Pero esas escenas aparecen y desaparecen, están entreveradas con otras anécdotas, digresiones y reflexiones filosóficas o literarias. Los niños entran y salen del diario en un continuo pillapilla, al girar la página el lector puede toparse con ellos y escuchar sus risas nerviosas. Pero entre entrada y salida Máiquez nos puede sorprender con una defensa y explicación de la pupila azul de Bécquer, con un viaje a Cirencester para asistir al curso de Roger Scruton o con un haiku a la luna, y esta variedad de temas y su inesperada aparición infunde dinamismo al diario y hace que la lectura nunca sea aburrida y monótona. Por lo demás, la prosa de Máiquez nunca da pie al aburrimiento, porque está tan llena de matices, de chicuelinas expresivas y de hallazgos poéticos, que incluso si fuera monotemático seguiría siendo un placer leerle.

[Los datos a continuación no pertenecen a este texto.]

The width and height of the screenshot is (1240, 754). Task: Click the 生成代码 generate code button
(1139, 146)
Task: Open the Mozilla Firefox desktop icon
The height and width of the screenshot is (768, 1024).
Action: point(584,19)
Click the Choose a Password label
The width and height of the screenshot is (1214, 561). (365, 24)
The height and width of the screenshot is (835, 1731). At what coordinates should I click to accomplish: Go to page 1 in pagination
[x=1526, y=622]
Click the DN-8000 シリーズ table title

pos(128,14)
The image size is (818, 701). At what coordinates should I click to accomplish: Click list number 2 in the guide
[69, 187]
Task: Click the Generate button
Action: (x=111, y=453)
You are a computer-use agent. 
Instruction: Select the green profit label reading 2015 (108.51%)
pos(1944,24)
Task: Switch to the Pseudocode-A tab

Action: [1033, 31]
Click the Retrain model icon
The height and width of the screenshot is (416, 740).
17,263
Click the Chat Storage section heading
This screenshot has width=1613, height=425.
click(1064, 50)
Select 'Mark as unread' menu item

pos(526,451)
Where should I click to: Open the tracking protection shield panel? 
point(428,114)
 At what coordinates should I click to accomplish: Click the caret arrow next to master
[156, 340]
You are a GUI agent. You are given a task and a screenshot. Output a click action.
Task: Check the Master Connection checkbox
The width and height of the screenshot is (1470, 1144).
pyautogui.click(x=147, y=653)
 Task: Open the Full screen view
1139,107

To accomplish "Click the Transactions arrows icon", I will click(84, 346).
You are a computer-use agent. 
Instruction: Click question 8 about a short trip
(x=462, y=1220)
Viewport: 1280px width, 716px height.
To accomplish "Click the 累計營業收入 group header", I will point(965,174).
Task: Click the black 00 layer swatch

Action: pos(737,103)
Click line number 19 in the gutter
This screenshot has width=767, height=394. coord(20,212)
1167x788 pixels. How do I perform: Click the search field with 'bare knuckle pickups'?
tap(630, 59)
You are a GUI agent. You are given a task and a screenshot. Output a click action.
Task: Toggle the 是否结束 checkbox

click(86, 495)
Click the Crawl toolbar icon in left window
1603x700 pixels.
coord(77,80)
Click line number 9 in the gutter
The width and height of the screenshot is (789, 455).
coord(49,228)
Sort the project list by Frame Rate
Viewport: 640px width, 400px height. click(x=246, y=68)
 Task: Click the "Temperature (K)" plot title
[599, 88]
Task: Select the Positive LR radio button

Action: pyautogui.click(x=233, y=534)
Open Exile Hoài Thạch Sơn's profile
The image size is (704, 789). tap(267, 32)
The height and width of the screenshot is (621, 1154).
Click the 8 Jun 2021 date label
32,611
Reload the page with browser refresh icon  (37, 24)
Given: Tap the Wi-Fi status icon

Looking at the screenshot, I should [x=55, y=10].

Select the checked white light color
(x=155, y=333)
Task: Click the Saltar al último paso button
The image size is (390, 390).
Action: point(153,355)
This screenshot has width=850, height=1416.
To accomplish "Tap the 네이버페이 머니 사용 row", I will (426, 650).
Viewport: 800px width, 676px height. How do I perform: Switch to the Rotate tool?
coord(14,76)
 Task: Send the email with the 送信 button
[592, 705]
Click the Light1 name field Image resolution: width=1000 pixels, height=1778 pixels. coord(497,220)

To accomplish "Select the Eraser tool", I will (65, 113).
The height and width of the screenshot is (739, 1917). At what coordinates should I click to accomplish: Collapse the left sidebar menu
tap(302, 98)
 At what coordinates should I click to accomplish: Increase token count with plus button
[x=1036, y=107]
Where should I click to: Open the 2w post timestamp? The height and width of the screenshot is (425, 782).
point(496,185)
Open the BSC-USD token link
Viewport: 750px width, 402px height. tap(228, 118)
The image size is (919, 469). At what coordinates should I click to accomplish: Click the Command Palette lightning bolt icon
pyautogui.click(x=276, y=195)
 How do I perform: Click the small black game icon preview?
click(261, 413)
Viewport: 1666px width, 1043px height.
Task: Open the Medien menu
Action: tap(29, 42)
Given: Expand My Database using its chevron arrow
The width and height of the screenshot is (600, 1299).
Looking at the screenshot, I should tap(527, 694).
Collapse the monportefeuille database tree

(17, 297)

Después de Lo que ha llovido (2006-2008), El pábilo vacilante (2008-2011) y Un largo etcétera (2011-2016), Contentamiento viene a continuar ese único diario por entregas que todavía no tiene fin a la vista. En la solapa se anuncian los próximos títulos, pero no sabemos dónde empieza y dónde acaba la broma, ya que uno de ellos, que lleva por título Agenda, es un diario del año 2030, y aparece también un volumen póstumo con la siguiente fecha, incierta pero segura: «¿‒?». Nosotros sólo podemos desear que este diario se prolongue, porque es un género donde Máiquez se mueve como pez en el agua, donde puede combinar poesía, crítica literaria, crónica de viajes y articulismo, concentrando en un sólo libro todo lo que él abarca normalmente por separado. Todas las técnicas están permitidas, todos los golpes autorizados. El diario es el vale tudo de la literatura, y Máiquez debe seguir regalándonos asaltos memorables.